TASK OBJECTIVE
Copy out the entries below word for word, omitting the pictures.

RECORDS SUPPLIED
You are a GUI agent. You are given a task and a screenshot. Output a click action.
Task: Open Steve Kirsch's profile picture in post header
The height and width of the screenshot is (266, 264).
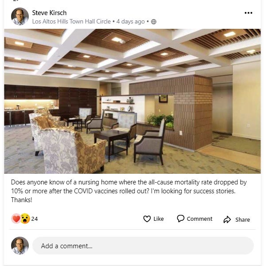[x=20, y=16]
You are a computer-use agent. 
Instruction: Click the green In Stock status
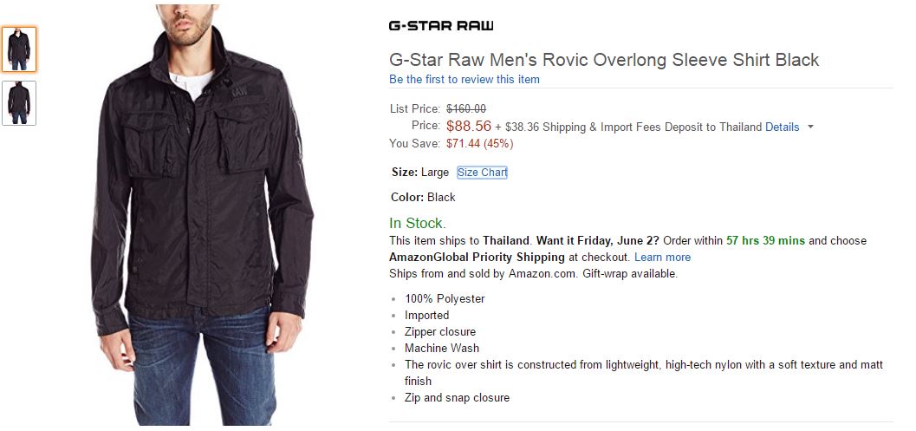click(417, 223)
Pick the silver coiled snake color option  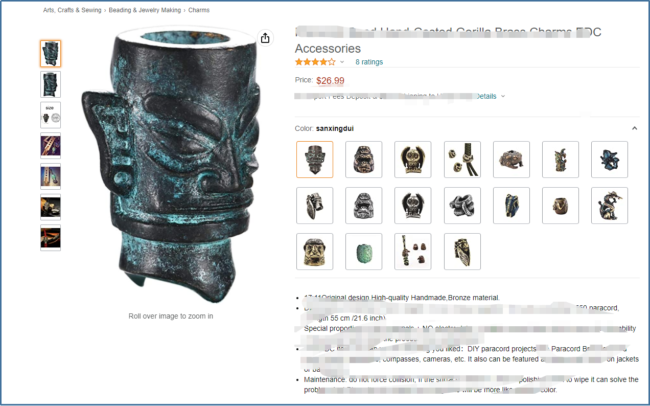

COMPLETE RESPONSE
You are a GUI agent. You are given a task and a screenshot. Output a click action.
Task: Open Steve Kirsch's profile picture in post header
The height and width of the screenshot is (266, 264).
[x=20, y=16]
You are a computer-use agent. 
Instruction: Click the green In Stock status
click(417, 223)
Pick the silver coiled snake color option  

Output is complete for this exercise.